Set problem
Could you write out all the lines below again, requests included, shifting every coordinate in the answers up by 119? Leave the pictures out of your answer.

Entries shown

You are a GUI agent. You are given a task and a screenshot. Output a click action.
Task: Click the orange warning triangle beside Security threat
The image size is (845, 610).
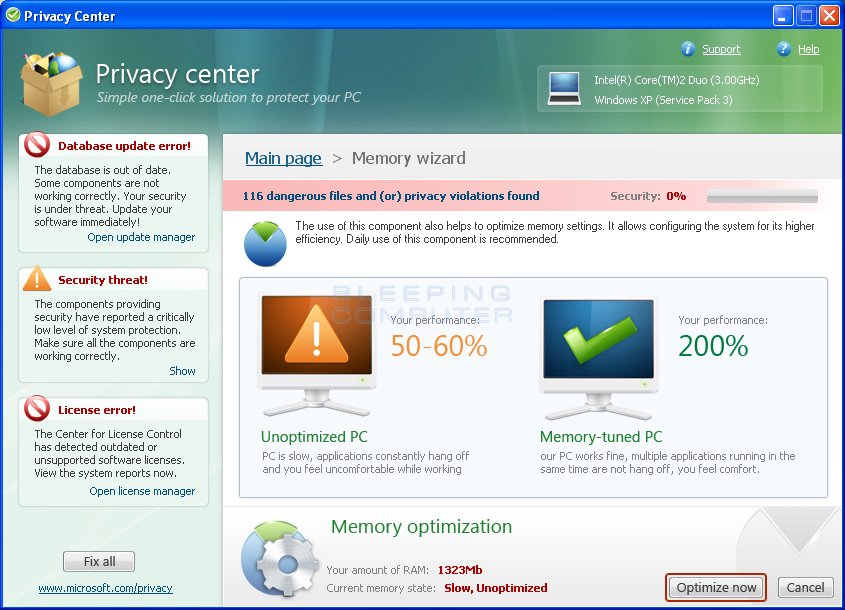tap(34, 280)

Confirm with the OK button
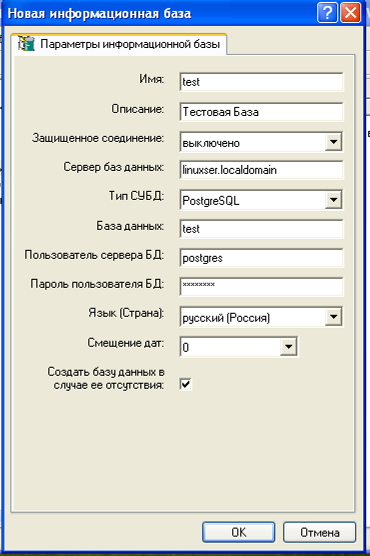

Finished exercise
You are a GUI agent. You are given a task and a screenshot. Output a click action.
Task: Click the orange warning triangle beside Security threat
The image size is (845, 610).
tap(153, 399)

Confirm with the OK button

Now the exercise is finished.